3 de mayo de 2014

Obediencia Perfecta



Con frases como “La historia que sacudió a la Iglesia” o “Es hora de conocer la verdad” es que llega a nuestras carteleras la ópera prima de Luis Urquiza, quien con amplia experiencia en la producción da el salto a la dirección en esta cinta “basada en hechos reales”.

Sacramento Santos (Sebastián Aguirre) es un joven que decide dedicar su vida al sacerdocio, por lo cual entra a la orden de Los Cruzados de Cristo. En esta organización fundada por Ángel de la Cruz (interpretado por Juan Manuel Bernal y por Juan Carlos Colombo) inicia su formación tras la sotana mientras es sujeto a las condiciones y manejos dentro de la misma.

Obediencia Perfecta es una cinta que no termina de definirse. Mientras que las actuaciones principales de Aguirre y Bernal tienen una ejecución excelente, algunas de las secundarias, representando a otros miembros de la orden o a altos mandos de la iglesia católica, son tan caricaturizadas que por momentos creí estar viendo la secuela de El Crimen del Cácaro Gumaro, en donde Armando Vega Gil interpreta el cliché del sacerdote de pueblo. De manera similar, los nombres de varios personajes no podrían ser más convenientes como lo ilustran los casos de Sacramento y Ángel.



 

Quizás debido al manejo publicitario de la cinta es que quería que no me gustara. El jugar con el morbo y anunciarse con cosas como “basada en hechos reales” son de esos detalles que me hacen alejarme de cualquier obra cinematográfica. Curiosamente la ejecución es bastante digna. Además de las actuaciones ya mencionadas, el trabajo de Luis es más que competente y la fotografía de Serguei ilustra de manera efectiva el terreno en el que se desarrolla esta historia. Mi mayor conflicto viene en el guión ya que cae en esa falta de definición que mencionaba. Alude a hechos reales pero no los nombra directamente, como si al decir “las instituciones son corruptas” todos tuviéramos que asentir, como si supiéramos de que caso específico habla. Tiene momentos con excelente realización y conflicto dramático, especialmente en la relación entre el sacerdote y su pupilo, pero por otros cae en la comedia involuntaria (las expresiones de varios sacerdotes con cara de morbo “cochino” provocan más risa que consternación). Curiosamente hay momentos en los que el juego de sutilezas le ayuda, ya que como en el cine de horror, hay veces en que es mejor solo aludir sin mostrar, para que el espectador llene con sus ideas la figura del monstruo en la pantalla.




Quizás la queja contra la tibieza es un poco injustificada. Al final del día es una obra de ficción dramatizada y para ilustrar el terrible caso de abuso sexual dentro de instituciones religiosas ya hay obras muy mayores, particularmente en el género documental. ¿Habría ayudado en algo a la historia el que se mencionaran directamente nombres y se mostraran de manera explícita las vejaciones que cometían los culpables?

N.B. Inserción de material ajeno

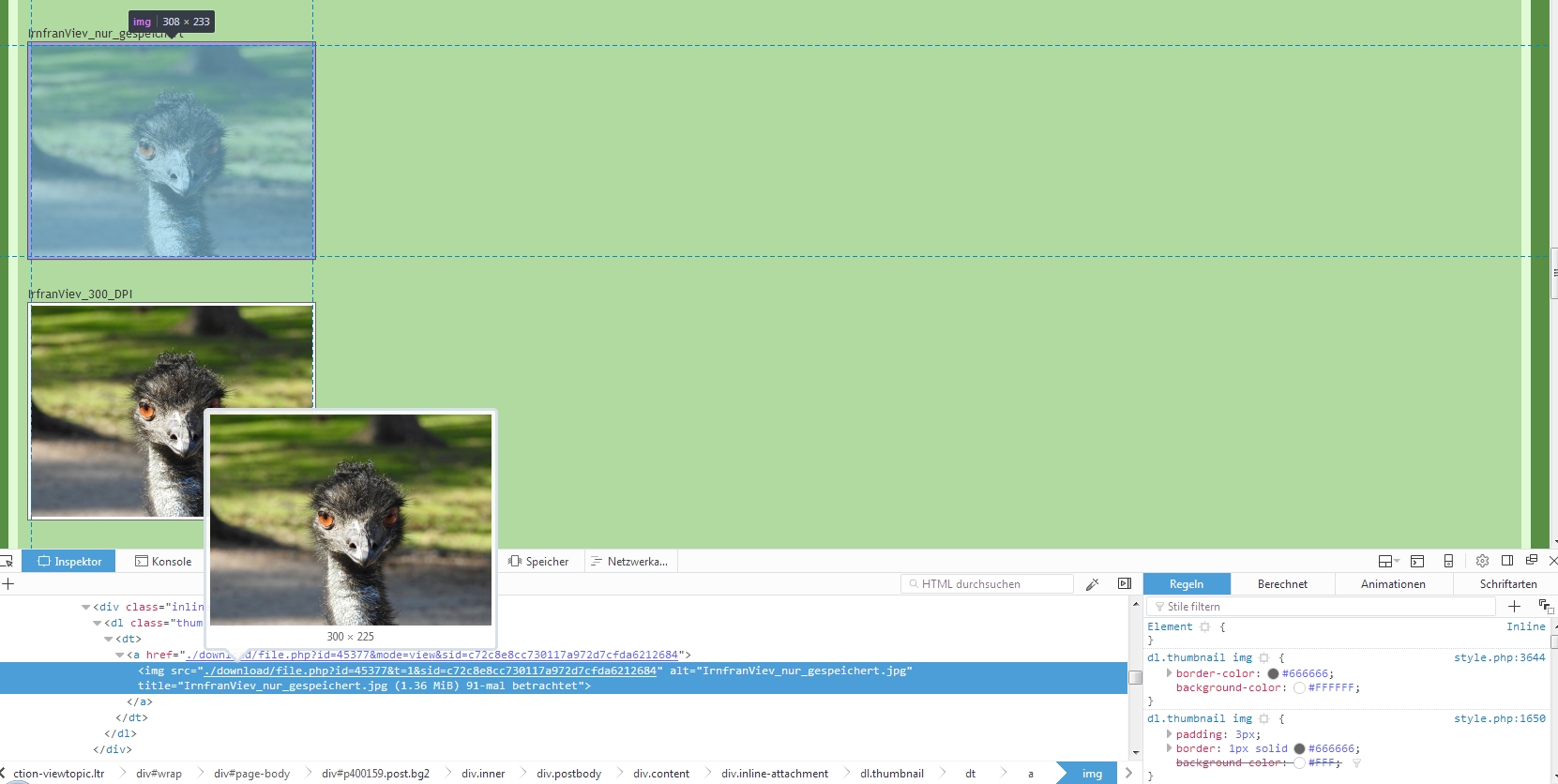Viewport: 1558px width, 784px height.
Task: Focus the HTML durchsuchen search field
Action: pyautogui.click(x=989, y=584)

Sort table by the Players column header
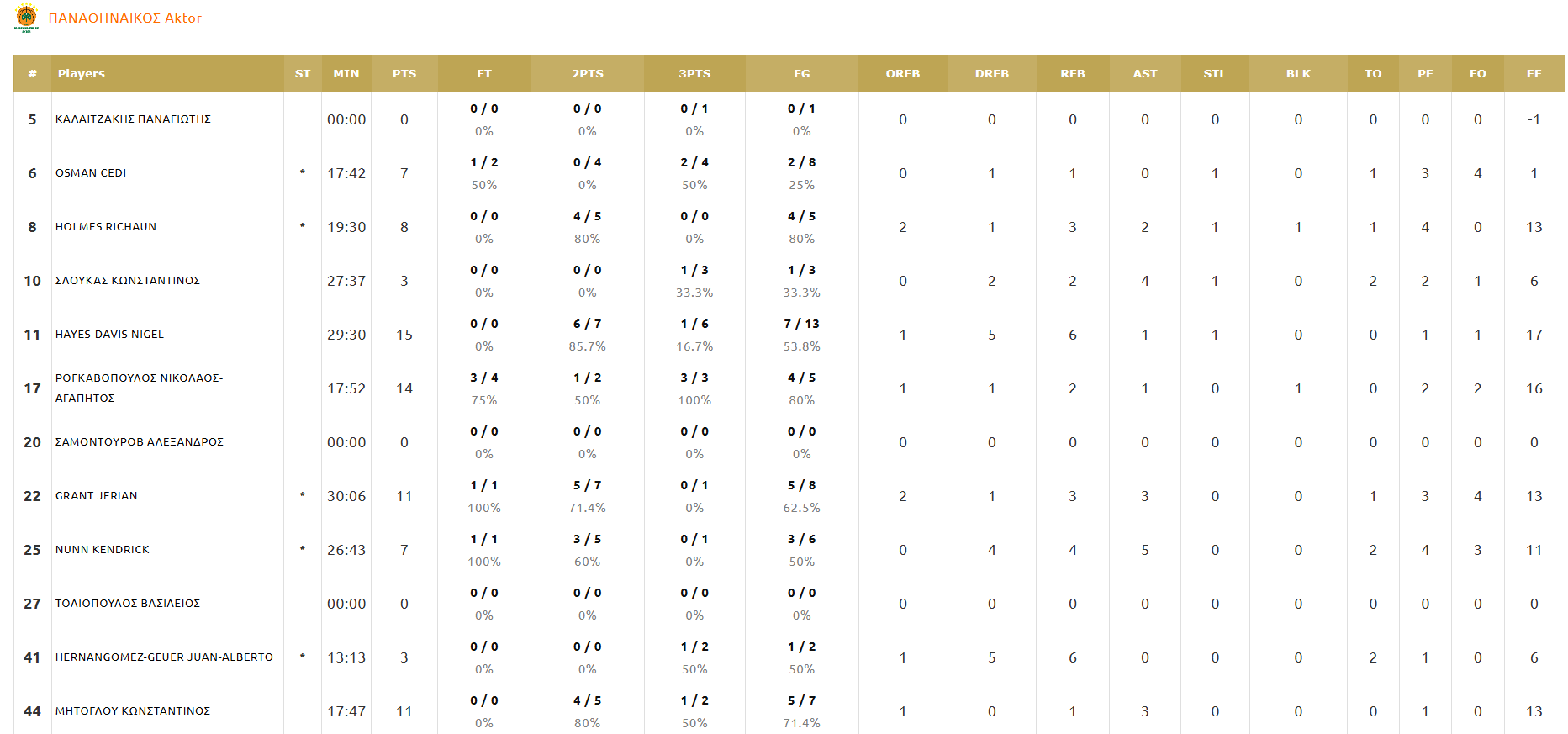[x=82, y=74]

No lo creo. Al final la historia se centra en el drama humano y el conflicto. La relación de codependencia entre alumno y maestro que tiene más en común con un síndrome de Estocolmo que con una relación emocional saludable y esa relación se ilustra de manera efectiva, a pesar de incluir detalles que hacen que se pierda “la seriedad en el asunto”. Me recuerda las quejas que había contra The Walking Dead porque no había suficientes zombies al estilo de película de Romero, cuando jamás fue la intención de la serie o del cómic base utilizar ese estilo en su enfoque.


 

Contradiciendo mis expectativas, puedo decir que Obediencia Perfecta es una cinta competente. Claro, su publicidad se basa más en el morbo y la explotación de una temática controversial en la que al parecer a todo mundo se le olvida que no todos los religiosos son pederastas y creen que los casos extremos son la norma. Sin embargo, si dejamos eso de lado, tenemos actuaciones (y la dirección de las mismas) sobresalientes, lo que me hace querer ver la siguiente cinta de Luis Urquiza, pero con una temática y guión más adecuados.